Involvement of β3A Subunit of Adaptor Protein-3 in Intracellular Trafficking of Receptor-like Protein Tyrosine Phosphatase PCP-2

Abstract

PCP-2 is a human receptor-like protein tyrosine phosphatase and a member of the MAM domain family cloned in human pancreatic adenocarcinoma cells. Previous studies showed that PCP-2 directly interacted with beta-catenin through the juxtamembrane domain, dephosphorylated beta-catenin and played an important role in the regulation of cell adhesion. Recent study showed that PCP-2 was also involved in the repression of beta-catenin-induced transcriptional activity.

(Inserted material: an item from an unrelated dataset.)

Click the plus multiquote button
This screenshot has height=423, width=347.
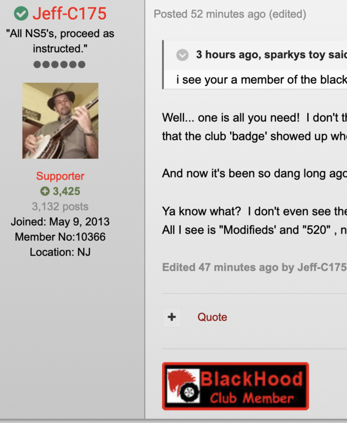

Here we describe the interactions of PCP-2 with the beta3A subunit of adaptor protein (AP)-3 and sorting nexin (SNX) 3. These protein complexes were detected using the yeast two-hybrid assay with the juxtamembrane and membrane-proximal catalytic domain of PCP-2 as "bait" Both AP-3 and SNX3 are molecules involved in intracellular trafficking of membrane receptors. The association between the beta3A subunit of AP-3 and PCP-2 was further confirmed in mammalian cells. Our results suggested a possible mechanism of intracellular trafficking of PCP-2 mediated by AP-3 and SNX3 which might participate in the regulation of PCP-2 functions.